Inflated prices and a lack of disposible income will do that.

[–] FabledAepitaph 13 points 6 hours ago (1 children)

I used to love ordering pizza for delivery, and I'd give like 5-10 bucks as a tip which might be 30 or 50% just depending. But now nobody does their own delivery anymore, I pay extra for the food because they're outsourcing to Door Dash, and it takes two hours to get a pizza.

Delivery is dead as far as I can tell. All that's left is going through the fast food drive-through which is like 12-15 bucks nowadays. I'd rather just eat at home.

The only time I go out nowadays is when I'm with a friend.

[–] JWBananas 1 points 2 hours ago* (last edited 2 hours ago)

I pay extra for the food because they're outsourcing to Door Dash, and it takes two hours to get a pizza.

It takes 2 hours because they're sending a bid to drivers for your delivery contract, which may also include someone else's delivery on the same route, for a base pay of $2 plus your tip. After enough drivers decline that, they add 25 cents and send it around again. This process repeats until someone (hopefully) eventually accepts it. And – whoops – the merchant''s contract with DoorDash requires the driver to have a pizza bag. So the bid only even gets seen by the subset of drivers who do.

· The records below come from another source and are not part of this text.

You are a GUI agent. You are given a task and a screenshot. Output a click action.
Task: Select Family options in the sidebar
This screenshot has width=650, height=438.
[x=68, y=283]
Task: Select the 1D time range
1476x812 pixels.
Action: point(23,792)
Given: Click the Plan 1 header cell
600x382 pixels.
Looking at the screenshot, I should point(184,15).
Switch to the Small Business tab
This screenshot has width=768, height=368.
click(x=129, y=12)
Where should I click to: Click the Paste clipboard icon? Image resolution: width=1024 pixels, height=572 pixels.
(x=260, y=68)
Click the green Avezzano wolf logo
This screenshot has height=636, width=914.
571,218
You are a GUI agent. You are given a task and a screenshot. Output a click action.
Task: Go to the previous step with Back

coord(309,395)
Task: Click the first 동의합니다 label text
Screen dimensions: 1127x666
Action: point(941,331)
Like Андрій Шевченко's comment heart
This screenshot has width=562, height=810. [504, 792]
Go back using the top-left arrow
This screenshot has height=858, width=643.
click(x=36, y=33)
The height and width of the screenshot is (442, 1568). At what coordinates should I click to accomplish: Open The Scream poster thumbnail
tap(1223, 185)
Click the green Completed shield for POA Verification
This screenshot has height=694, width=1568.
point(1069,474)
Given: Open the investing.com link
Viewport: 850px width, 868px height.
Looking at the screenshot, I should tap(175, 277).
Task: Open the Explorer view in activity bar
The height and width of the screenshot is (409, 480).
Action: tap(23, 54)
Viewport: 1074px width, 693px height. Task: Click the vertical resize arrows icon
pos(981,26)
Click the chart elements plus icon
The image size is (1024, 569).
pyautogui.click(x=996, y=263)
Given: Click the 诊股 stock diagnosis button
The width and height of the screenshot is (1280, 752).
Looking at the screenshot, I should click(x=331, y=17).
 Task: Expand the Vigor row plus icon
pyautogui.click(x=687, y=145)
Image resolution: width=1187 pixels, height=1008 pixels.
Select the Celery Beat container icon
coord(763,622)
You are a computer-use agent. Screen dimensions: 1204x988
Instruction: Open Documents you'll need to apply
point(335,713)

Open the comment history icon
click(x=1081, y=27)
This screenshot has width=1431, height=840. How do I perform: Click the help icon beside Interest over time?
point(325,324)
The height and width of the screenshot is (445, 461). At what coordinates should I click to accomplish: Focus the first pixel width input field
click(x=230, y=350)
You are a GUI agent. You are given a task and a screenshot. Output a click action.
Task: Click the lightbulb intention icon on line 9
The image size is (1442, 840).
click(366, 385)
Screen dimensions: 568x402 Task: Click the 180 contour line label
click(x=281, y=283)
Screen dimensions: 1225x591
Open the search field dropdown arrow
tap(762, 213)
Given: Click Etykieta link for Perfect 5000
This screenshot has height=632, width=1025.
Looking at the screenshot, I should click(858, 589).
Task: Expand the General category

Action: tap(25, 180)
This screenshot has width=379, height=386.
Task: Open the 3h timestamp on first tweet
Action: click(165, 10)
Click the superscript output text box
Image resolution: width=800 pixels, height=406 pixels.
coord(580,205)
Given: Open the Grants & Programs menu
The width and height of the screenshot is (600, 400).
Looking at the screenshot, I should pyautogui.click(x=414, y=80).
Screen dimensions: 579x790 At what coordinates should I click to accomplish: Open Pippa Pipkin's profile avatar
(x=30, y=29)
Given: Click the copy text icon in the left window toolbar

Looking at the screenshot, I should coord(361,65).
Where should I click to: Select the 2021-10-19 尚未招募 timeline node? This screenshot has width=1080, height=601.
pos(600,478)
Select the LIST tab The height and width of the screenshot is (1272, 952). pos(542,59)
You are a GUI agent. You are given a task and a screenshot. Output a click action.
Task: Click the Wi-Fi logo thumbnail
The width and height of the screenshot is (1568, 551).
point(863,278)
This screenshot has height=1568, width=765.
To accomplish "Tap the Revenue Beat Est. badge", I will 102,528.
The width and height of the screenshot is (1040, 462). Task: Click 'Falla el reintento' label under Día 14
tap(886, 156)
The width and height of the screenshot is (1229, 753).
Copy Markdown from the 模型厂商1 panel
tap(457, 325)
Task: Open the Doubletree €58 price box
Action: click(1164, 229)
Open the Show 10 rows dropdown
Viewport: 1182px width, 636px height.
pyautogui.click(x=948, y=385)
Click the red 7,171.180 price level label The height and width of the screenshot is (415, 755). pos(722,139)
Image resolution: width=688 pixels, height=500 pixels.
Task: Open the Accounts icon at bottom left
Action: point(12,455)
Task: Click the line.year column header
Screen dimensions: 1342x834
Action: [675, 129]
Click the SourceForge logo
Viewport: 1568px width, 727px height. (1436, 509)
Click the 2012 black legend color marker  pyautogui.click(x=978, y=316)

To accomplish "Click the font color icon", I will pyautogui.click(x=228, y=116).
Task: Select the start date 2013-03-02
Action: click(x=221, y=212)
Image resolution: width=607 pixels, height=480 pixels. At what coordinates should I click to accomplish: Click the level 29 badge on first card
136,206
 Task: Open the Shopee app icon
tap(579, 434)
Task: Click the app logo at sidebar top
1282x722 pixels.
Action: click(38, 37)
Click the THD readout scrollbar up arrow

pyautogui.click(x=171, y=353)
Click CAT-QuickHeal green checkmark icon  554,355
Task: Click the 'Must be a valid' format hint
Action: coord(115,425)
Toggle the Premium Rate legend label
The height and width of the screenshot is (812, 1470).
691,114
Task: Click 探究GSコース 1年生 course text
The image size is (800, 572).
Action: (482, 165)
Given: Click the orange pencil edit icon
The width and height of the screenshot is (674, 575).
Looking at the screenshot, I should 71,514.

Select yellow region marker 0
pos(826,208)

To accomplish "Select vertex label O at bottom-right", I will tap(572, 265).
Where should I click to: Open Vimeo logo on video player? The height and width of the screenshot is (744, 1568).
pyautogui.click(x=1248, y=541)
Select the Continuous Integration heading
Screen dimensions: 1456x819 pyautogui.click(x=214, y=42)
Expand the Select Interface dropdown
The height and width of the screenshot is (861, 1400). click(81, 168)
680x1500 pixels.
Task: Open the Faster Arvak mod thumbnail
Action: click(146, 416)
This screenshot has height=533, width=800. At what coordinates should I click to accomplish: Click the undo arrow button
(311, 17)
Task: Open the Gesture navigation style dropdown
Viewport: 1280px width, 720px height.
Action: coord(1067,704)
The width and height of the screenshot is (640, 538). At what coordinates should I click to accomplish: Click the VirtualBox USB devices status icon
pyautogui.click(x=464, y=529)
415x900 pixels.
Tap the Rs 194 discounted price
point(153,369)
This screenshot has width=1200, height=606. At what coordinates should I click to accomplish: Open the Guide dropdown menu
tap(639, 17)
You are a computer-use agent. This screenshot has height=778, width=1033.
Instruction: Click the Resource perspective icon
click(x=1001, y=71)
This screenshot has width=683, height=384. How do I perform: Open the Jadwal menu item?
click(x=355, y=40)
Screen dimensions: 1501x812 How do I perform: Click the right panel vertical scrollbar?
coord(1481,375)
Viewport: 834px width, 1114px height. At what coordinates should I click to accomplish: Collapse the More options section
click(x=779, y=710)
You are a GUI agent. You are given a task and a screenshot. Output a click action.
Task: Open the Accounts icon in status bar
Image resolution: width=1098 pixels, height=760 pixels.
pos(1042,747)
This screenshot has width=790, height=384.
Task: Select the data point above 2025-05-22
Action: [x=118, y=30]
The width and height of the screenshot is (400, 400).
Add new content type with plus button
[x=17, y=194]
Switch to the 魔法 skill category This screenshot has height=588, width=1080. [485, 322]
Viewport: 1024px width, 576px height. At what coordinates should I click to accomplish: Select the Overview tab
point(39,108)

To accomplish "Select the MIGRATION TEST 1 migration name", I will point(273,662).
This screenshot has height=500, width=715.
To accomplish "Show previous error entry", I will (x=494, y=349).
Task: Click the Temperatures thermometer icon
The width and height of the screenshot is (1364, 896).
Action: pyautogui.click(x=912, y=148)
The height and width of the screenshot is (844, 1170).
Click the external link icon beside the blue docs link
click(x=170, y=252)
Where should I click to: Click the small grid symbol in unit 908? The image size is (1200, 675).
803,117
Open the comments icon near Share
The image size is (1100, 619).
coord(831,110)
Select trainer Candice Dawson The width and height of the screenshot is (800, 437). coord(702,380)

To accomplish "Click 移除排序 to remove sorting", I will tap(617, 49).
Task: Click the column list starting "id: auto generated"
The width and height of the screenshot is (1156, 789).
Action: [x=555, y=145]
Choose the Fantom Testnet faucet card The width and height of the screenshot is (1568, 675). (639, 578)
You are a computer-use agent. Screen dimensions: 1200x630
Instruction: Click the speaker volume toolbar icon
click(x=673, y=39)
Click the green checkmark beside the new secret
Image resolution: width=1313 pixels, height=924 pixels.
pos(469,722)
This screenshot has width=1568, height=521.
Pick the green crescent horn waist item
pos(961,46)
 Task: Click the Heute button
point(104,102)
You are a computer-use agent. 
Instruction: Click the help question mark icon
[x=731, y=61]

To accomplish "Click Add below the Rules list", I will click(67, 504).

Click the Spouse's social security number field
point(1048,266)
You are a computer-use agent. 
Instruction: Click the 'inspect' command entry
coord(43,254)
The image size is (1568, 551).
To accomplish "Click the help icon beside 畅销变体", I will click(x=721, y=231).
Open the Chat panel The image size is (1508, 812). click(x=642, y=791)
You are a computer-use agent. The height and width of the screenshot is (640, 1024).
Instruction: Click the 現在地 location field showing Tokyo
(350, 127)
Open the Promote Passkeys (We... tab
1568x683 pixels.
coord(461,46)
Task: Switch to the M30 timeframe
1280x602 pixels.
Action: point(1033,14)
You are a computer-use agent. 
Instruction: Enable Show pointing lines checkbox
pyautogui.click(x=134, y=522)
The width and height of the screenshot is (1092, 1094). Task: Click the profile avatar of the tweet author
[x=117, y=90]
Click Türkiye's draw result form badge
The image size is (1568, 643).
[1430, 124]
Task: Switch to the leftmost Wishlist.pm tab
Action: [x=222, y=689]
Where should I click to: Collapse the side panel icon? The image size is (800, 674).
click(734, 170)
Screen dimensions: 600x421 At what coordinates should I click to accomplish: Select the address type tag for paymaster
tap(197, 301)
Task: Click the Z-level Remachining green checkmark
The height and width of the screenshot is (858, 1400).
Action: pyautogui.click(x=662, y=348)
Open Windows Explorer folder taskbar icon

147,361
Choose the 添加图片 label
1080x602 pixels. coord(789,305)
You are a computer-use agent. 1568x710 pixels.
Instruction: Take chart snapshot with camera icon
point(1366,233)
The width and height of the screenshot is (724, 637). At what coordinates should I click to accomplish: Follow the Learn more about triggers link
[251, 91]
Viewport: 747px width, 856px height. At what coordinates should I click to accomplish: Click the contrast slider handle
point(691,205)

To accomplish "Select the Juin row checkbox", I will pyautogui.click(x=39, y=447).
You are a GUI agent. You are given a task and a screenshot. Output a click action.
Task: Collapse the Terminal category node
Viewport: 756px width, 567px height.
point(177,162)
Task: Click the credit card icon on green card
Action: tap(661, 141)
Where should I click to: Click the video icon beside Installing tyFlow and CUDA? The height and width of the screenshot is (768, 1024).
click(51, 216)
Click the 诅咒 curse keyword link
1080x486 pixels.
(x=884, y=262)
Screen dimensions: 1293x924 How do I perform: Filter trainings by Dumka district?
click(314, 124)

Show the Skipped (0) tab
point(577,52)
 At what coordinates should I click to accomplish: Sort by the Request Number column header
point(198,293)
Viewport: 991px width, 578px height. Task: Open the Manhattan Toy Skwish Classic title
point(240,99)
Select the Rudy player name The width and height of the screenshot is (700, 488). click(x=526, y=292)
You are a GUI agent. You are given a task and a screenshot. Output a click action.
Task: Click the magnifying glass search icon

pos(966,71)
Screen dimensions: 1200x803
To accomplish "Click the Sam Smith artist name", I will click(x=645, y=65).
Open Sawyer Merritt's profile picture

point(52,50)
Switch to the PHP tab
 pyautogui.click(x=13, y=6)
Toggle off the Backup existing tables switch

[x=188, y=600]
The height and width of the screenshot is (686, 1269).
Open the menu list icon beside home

That's $2, plus your tip. And that's if the merchant was nice enough to actually pass that tip along when they outsourced the delivery. They aren't contractually required to do so, and some don't.

As an unpaid independent contractor, if I can see it's an outsourced order (placed through the merchant instead of through the delivery marketplace), I won't even accept it, because it's also going to mean losing 10-20 minutes of unpaid time standing around waiting for the merchant (who sent out the contract way too early) to actually start making your pizza, that they already lied about being ready when they sent a notification to you and to me. It's nearly always a disaster.

Edit to add: Just order from Domino's, they do everything in-house.

[–] MeekerThanBeaker 11 points 6 hours ago (1 children)

When I go out, I usually tip well. My sister used to be a bartender and waitress and she relied on tips.

That said, tipping is really screwed up now. I went to a stadium for a game once and the employee said that they don't receive the tips when you tip for buying a beer or whatever unless it's cash. That's messed up if true.

I used to think Mr. Pink was an asshole, but he was on to something. I wish tipping was eliminated completely.